Testing Restaurant Menus with Web Survey Software

Posted on : August 8, 2016 - by :

One of the specialized kinds of research you can conduct with sophisticated web survey software that doesn’t work well with most other forms of data collection is testing restaurant menus.  In this kind of testing you can present an image of a menu online and ask people to choose items from the menu by clicking on the items in the image.  You should have the option of displaying the person’s order alongside the menu.  You should have the further option of choosing whether or not to show a running tally of the cost of the items selected.  Your program should also let people remove items from their order.

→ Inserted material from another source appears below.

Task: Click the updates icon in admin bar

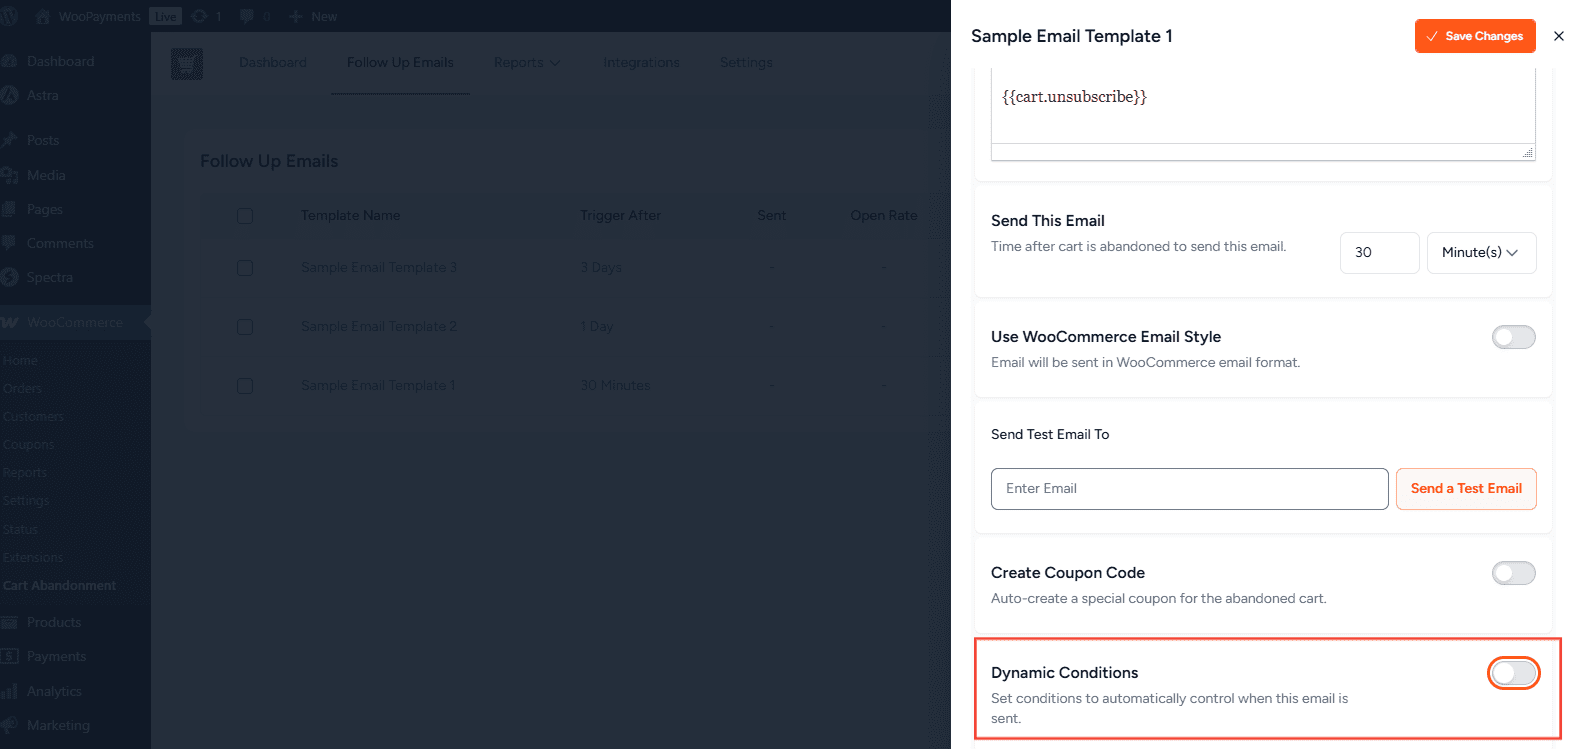Action: click(199, 16)
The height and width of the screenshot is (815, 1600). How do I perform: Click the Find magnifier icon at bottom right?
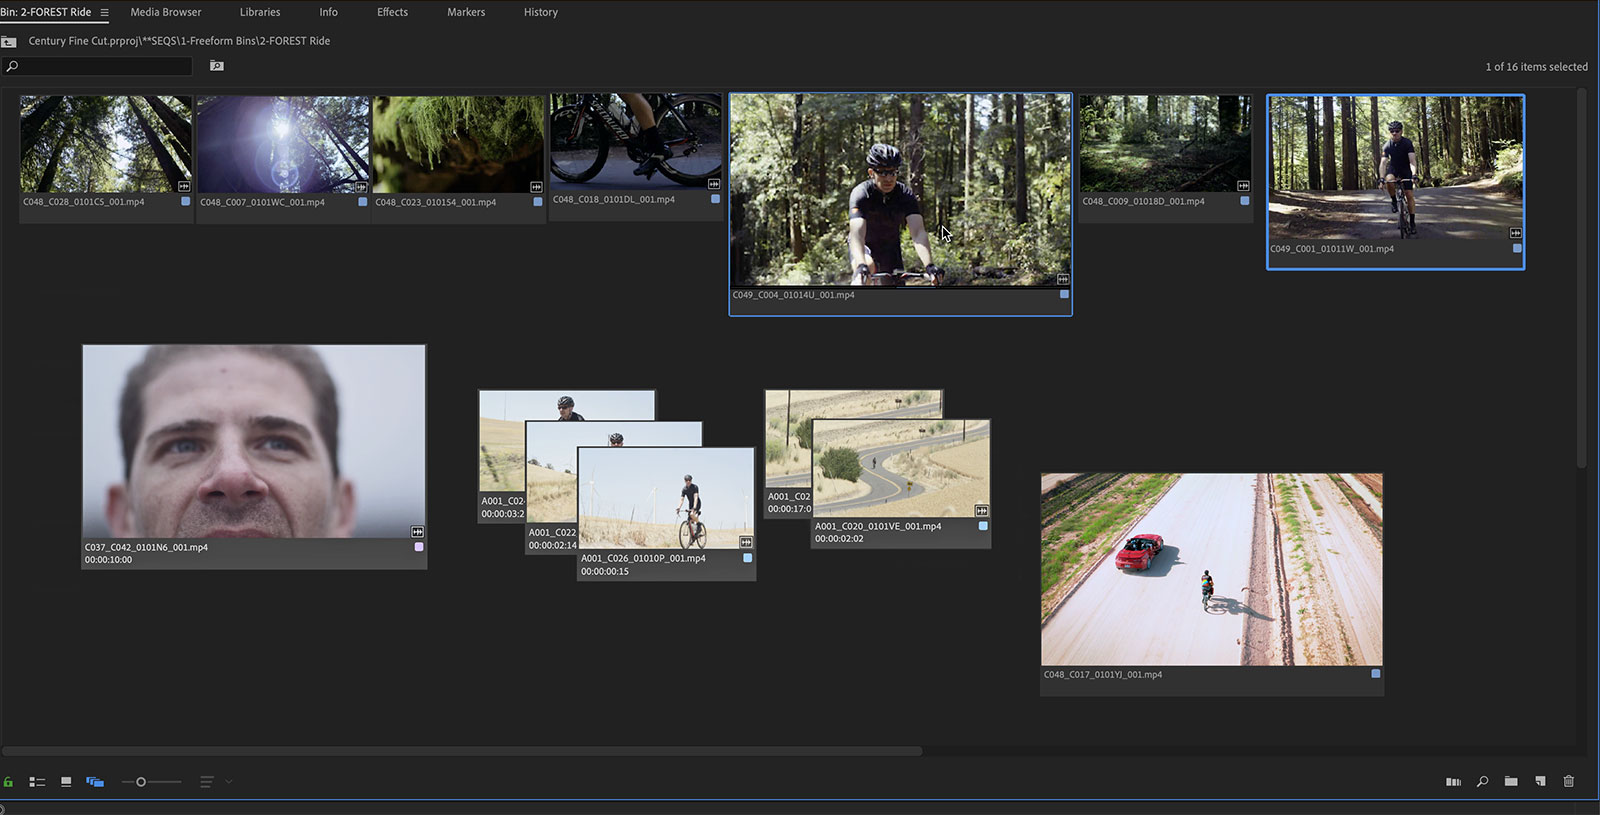point(1482,782)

You can show different people menus that look different, for example with longer or shorter or no item descriptions or different visual layouts, to see if the different appearances lead to higher or lower total purchases.  Does displaying the menu items in one column, two columns or three columns result in the largest orders?  What about using different type sizes or different amounts of space between items?  Does showing more items on fewer pages or fewer items on more pages work better for your restaurant?  What about different background and text colors?

You can even vary the total number of items offered on your menu to see whether offering more choices results in higher orders.  You can’t just assume that more is better.  Many studies have shown that giving people too many choices can result in fewer purchases than fewer choices – up to a point.  What is the right number for your place?

Another common kind of menu test is to vary the prices shown, instead of the visual presentation to see if lower prices might prompt people to order more items, resulting in a larger total order – or conversely, to see if you can raise your prices without having many customers reduce the number of items ordered, resulting in higher profits.

One technical issue is that your web survey software should be able to display menus as they are displayed in the restaurant.  If the menu has multiple pages, the program should show only as much as patrons would normally see at one time, while providing buttons for some other way for people to turn the pages in the menu.